Lovers Leap Combines Talents into Harmony-Rich Debut
It’s not hyperbole to call Lovers Leap a roots music supergroup. After all, the four-piece includes bassist Shelby Means (ex-Delta Mae), clawhammer banjo picker Mary Lucey (ex-Biscuit Burners), guitarist Joel Timmons (Sol Driven Train), and innovative slide guitarist Billy Cardine (Acoustic Syndicate, ex-Biscuit Burners). “Side project” works as a qualifier, too, since it took a year for the band to find enough common downtime to record its self-titled debut EP.
Whatever you choose to call them, one thing’s for certain: These students of bluegrass’s history of three-part harmonies and instrumental interplay bring the sound and skill needed to forge a bright future beyond this initial six-song offering.
Buoyant album opener “Walnut Tree” works as the band’s opening musical statement, highlighting what happens when four distinct acoustic pickers and vocalists join as one. Plus, it makes perfect sense for an ode to nature’s beauty to introduce a band named after a rock outcropping located along the Appalachian Trail in Hot Springs, North Carolina.
The rest of the album showcases each member’s talents without relying on a single strand of folk or bluegrass music. For example, “Red Dawn Awakening” starts off like one of Gillian Welch’s turbulent Appalachian ballads before the band’s joyous harmonies hit full stride. The band then flexes its bluegrass brawn on consecutive upbeat songs about the resilience of true love: “Love is Gonna Live” and “Love Brewed Cold.” The latter offers very sound advice: not even the peppiest morning person should ever go to bed angry at their partner.

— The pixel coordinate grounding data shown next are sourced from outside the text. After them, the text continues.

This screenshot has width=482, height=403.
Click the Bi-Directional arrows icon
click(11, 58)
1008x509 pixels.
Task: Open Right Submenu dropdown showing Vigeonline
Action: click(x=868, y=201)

Penultimate track “Great Expectations” keeps things unpredictable, as it’s a mid-tempo shot of levity featuring scat-singing in the style of country music legend Roger Miller. Despite its jovial feel, Timmons wrote the song on a particularly horrible day — when van trouble cost Sol Driven Train a chance to open for Sheryl Crow.
The EP ends with a cover of “California Stars” from Billy Bragg and Jeff Tweedy’s Woody Guthrie tribute, Mermaid Avenue. In the skilled hands of Lover’s Leap, it becomes the type of communal sing- and pick-along Guthrie might’ve recorded himself if he’d lived to see other folkies revolutionize newgrass. It’s a fitting hat-tip to a folk legend whose homespun radio presence did immeasurable good for the preservation and performance of American roots music.
From start to finish, this EP should appeal to fans of harmony-driven folk and bluegrass music, even if they’re unacquainted with members’ prior, award-winning work.